While cannabis has been used for centuries, cannabis products that are now available on the market differ that they contain very high concentrations of tetrahydrocannabinol [THC]. THC is the active psychotropic ingredient in cannabis and is responsible for the “high” and also has antiemetics properties. The use of cannabis products with high concentrations of THC, particularly cannabis concentrate can be particularly problematic. The recommended treatment is complete abstinence from cannabis for several months though patients are reluctant to do this due to perception about its benefits. If the hyperemesis is due to cannabis, there will be resolution of episodes over a period of time after cessation though this can take up to a year. Patients with possible CHS should also be offered treatment for CVS and be counselled about abstaining from cannabis. Whether CHS is a subset of CVS remains to be determined. Unfortunately, there is limited knowledge about CHS and more research is required before answering several important questions about how cannabis affects human health and its role in hyperemesis.
About Dr. Venkatesan
Thangam Venkatesan, MD is Professor of Medicine in the Division of Gastroenterology and Hepatology at the Medical College of Wisconsin (MCW). The primary focus of her clinical and scientific work is in disorders of cyclic vomiting i.e., cyclic vomiting syndrome (CVS) and cannabinoid hyperemesis syndrome (CHS). She is director of the CVS program at MCW that serves patients from 48 states in the US, Puerto Rico and Canada. She also serves as one of the chief medical advisors to the Cyclic Vomiting Syndrome Association (CVSA), a non-profit organization that offers support for patients with CVS.

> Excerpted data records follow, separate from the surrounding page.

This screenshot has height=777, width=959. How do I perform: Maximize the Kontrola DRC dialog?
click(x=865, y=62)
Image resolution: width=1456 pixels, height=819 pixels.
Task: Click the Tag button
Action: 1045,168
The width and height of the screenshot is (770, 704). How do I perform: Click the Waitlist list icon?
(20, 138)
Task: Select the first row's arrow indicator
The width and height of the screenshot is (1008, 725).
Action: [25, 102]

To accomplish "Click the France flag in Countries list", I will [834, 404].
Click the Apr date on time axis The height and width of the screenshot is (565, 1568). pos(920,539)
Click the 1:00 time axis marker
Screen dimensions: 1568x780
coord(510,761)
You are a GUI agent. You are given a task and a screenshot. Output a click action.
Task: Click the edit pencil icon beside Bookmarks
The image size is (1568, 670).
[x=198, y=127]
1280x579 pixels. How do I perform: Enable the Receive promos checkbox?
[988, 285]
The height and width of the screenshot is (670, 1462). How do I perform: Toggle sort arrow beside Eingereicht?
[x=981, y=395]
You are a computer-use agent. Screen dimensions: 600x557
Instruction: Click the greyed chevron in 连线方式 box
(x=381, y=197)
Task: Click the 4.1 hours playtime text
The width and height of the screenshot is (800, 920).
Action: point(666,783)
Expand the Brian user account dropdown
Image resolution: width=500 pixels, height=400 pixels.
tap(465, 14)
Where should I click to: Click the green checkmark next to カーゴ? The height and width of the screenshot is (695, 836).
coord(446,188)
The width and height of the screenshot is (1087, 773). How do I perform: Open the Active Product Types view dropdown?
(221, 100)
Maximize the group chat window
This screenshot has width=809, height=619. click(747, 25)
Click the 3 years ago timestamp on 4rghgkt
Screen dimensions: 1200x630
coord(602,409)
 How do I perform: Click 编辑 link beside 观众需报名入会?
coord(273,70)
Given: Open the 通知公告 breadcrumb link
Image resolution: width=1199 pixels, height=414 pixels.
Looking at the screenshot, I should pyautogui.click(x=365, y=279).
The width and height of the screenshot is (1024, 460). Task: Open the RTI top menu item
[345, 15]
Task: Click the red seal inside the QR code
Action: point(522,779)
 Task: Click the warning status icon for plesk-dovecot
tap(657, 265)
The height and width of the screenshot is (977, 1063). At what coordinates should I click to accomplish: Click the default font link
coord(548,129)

She spearheaded the effort and was senior author on the first-ever guidelines on the management of CVS in adults. This was a collaborative effort between the American Neurogastroenterology and Motility Society and the CVSA and was published in 2019 in Neurogastroenterology & Motility. This is available through this link Guidelines on management of CVS, which also includes an article that discusses the current knowledge about cannabis use and cannabinoid hyperemesis syndrome.
Dr. Venkatesan is committed to advancing the field in CVS and CHS and related conditions and developing better therapies for these debilitating disorders. Her career goal is to provide state-of the art care, advance knowledge and improve the lives of these patients globally.